That is interesting. Here is the summary of results so far
pause enable on switch and gmac -> I can consistently can trigger the timeout, somewhere between 15min and 8hrs of load testing
No pause enabled -> No Timeout
Pause enabled on switch only -> No Timeout
Pause enabled on GMAC only -> No Timeout so far… looking good but needs to run longer to be sure
ipref - Nopause -> Need to test
ipref - pause on switch -> ~860 mbps
ipref - pause on gmac -> ~820 mpbs
I am testing with a cable directly from a macbook to the r2. Now the ethernet on the macbook is connected via the USB bus; so I don’t know how good it really is. I’ll need to cable up to my network and test beetween the macbook and a PC to see if that isn’t the ~800mbs bottleneck. It could be.
Other notes. I don’t have the wifi enabled at all. I am still using a Slackware ARM user space a little after the 14.2 release. I really don’t think user space stuff figures into this much but its worth noting. I am compiling the kernel on the device, which is still running what is at this point an older gcc 7.3.0.
Maybe a new gcc builds code that runs a little quicker for the interrupt handlers? (speculating wildly)
Can I ask what you use to load test? My timeout trigger is running samba on the pie, sharing out a sata-sdd directory without about 40GB of files in it, mounting it on the client and doing cat * > /dev/null.
on my main-router (which is now running 7 days) i make normal traffic…on my test-r2 i use iperf3 for testing (r2 server or client connected over switch to my laptop). no samba or similar installed…only “router-tools” on main device and some additional things in lxc containers (vnc-server,web-server+mysql)
I was running samba in a contain, passing the lan1 port in as PHY, but I installed the package on the “host” and shut down all the containers just to take more testing variables out.
Well this is disapointing. I thought maybe I’d found a solid workaround with the pause frames; but appareently not. Alhough I did not get the kernel oops I did trigger the broken frames issues on anothere abuse test.
I really though it was working with pause both removed. I had not been able to produce a crash so I left it running in a loop over the weekend; same job just keep cat’ing a smbshare full of files to dev/null.

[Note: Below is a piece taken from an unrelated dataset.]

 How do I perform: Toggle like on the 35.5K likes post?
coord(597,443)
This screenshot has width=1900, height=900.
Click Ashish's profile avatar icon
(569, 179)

While there was no oops, and no “eth0: timed out” in the log it did start producing broken packets. Ping would still work but not TCP. So the answer is with no pause enabled, it seems more stable but can still break.
So I guess while pause frames might create the conditons that often trigger the failure, they are not causal.
Could you try if 5.9-main is also affected? It has additional patch for supporting mtu-setting. Maybe packets are stripped off due to additional dsa-tag if they grow to max. Ping packets are not big,but tcp packets can go upto max-mtu and may be damaged if adding additional tag which results in packets larger than mtu-max.
I upgraded to the 5.9-main branch in your repo. So far same behaviors. The abuse test ran for hours followed by the system only being able to send short frames until a restart. Nothing in dmesg output, no opps, just not working.
I have not tried lowering the MTU yet. I started the test again with /proc/sys/net/core/dev_weight doubled from 64 to 128, in case its an interrupt handling thing. Assuming that does not work (I dont expect it will) is there an MTU value you’d suggest, I know you have spent a lot of time studying the hardware, any specific transmission size related corner case you are trying to avoid with that suggestion?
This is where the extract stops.